* Start SUPPLIED DATA *

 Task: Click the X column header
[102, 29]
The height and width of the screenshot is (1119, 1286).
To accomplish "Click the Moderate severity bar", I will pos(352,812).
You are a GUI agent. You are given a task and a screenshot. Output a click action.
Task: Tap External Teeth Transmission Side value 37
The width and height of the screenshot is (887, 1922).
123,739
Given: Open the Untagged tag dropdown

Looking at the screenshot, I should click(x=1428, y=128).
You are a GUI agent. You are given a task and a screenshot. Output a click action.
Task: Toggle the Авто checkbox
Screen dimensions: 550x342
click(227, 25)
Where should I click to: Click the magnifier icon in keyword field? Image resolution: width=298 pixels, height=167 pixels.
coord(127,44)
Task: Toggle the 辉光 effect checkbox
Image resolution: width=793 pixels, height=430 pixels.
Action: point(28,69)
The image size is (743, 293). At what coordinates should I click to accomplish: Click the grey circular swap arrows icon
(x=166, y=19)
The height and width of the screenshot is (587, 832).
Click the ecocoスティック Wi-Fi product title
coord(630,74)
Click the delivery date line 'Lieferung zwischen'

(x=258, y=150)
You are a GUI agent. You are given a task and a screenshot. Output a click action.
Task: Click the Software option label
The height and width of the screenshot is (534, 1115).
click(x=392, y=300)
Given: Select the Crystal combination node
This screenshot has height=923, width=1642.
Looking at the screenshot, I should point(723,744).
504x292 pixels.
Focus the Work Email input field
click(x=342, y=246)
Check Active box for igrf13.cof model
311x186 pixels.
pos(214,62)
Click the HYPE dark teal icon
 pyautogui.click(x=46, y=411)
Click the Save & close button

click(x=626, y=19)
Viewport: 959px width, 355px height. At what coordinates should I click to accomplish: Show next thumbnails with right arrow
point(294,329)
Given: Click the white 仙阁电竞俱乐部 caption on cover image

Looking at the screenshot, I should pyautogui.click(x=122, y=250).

* End SUPPLIED DATA *

WHAT THE EXERCISE ASKS: Reproduce the entries above, beginning with the line containing "Click the delivery" and continuing through the line containing "Looking at the screenshot, I should point(723,744).", with "Software" replaced by "Hardware" and nothing else altered.

WORKED SOLUTION:
Click the delivery date line 'Lieferung zwischen'

(x=258, y=150)
You are a GUI agent. You are given a task and a screenshot. Output a click action.
Task: Click the Hardware option label
The height and width of the screenshot is (534, 1115).
click(x=392, y=300)
Given: Select the Crystal combination node
This screenshot has height=923, width=1642.
Looking at the screenshot, I should point(723,744).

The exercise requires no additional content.